Passage provided –
— Start —

On Tue, 26 Apr 2005, Richard Poynder wrote:
> my point was that many in this 85% group of authors are still parked
> because the rights situation is uncertain and they don't want a traffic cop
> to pull them in when/if they move on to the highway. So let's clarify the
> rights and allow the parked authors to move off into the self-archiving fast
> lane - so long, of course, as they have been mandated to self-archive by
> their funders. Since funders also have it in their power to clarify the
> rights situation - by insisting that researchers retain sufficient rights to
> self-archive - they can apparently achieve both aims at one fell swoop.

— End —

Data lines –
— Start —

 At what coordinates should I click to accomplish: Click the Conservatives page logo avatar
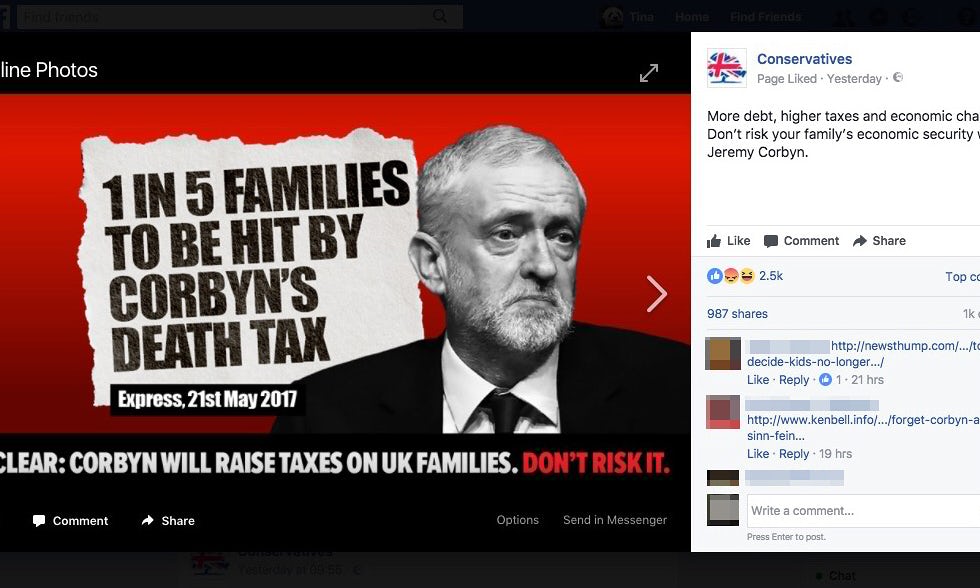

— End —

The tasks –
**a.** In the email on self-archiving, why are many authors in the 85% group still parked?
**b.** Retype the email on self-archiving from "On Tue, 26 Apr" up to and including "one fell swoop.".
**c.** Continue the email on self-archiving from its final sentence onward.

Responses in order –
**a.** The rights situation is uncertain, and they don't want a traffic cop to pull them in when/if they move on to the highway.

**b.**
On Tue, 26 Apr 2005, Richard Poynder wrote:
> my point was that many in this 85% group of authors are still parked
> because the rights situation is uncertain and they don't want a traffic cop
> to pull them in when/if they move on to the highway. So let's clarify the
> rights and allow the parked authors to move off into the self-archiving fast
> lane - so long, of course, as they have been mandated to self-archive by
> their funders. Since funders also have it in their power to clarify the
> rights situation - by insisting that researchers retain sufficient rights to
> self-archive - they can apparently achieve both aims at one fell swoop.

**c.**
Perhaps this allegory (in which author/researchers are cast
as delivery-truck drivers, delivering research impact for their
employers/funders) will help get the logic of the situation into better
focus:
U-HAUL ALLEGORY
When 85% of delivery-truck drivers are parked motionless facing
traffic-lights, 92% of which are green, one need not (1) seek a court
ruling on the legality of going ahead on green! Nor need one (2) seek,
for each individual driver, the personal legal right to turn the light
green at will of his own accord, when 92% are already green! The
drivers' paymasters can propel them into motion by reminding them
of the logical and legal contingency between green lights and going
ahead as well as the professional and practical contingency between
one's salary and making one's deliveries....
> as Alma Swan elsewhere says: "The fact is that copyright raises its head
> all the time when authors are asked about OA and it is acting as a deterrent
> to self-archiving. So it can't be ignored."
> (http://poynder.blogspot.com/2005/04/roller-coaster-ride.html).
I think that by "can't be ignored" Alma meant mostly (92%, to be exact)
informing drivers about the logical/legal contingencies, as well as
firming up the practical/professional contingencies.
> Indeed, Alma is not the only person to have made this point. Here are the
> words of Stevan Harnad:
>
> "[W]hat really needs changing is journals' copyright policies, which are a
> perceived deterrent to self-archiving refereed papers (even though they can
> be circumvented completely legally)"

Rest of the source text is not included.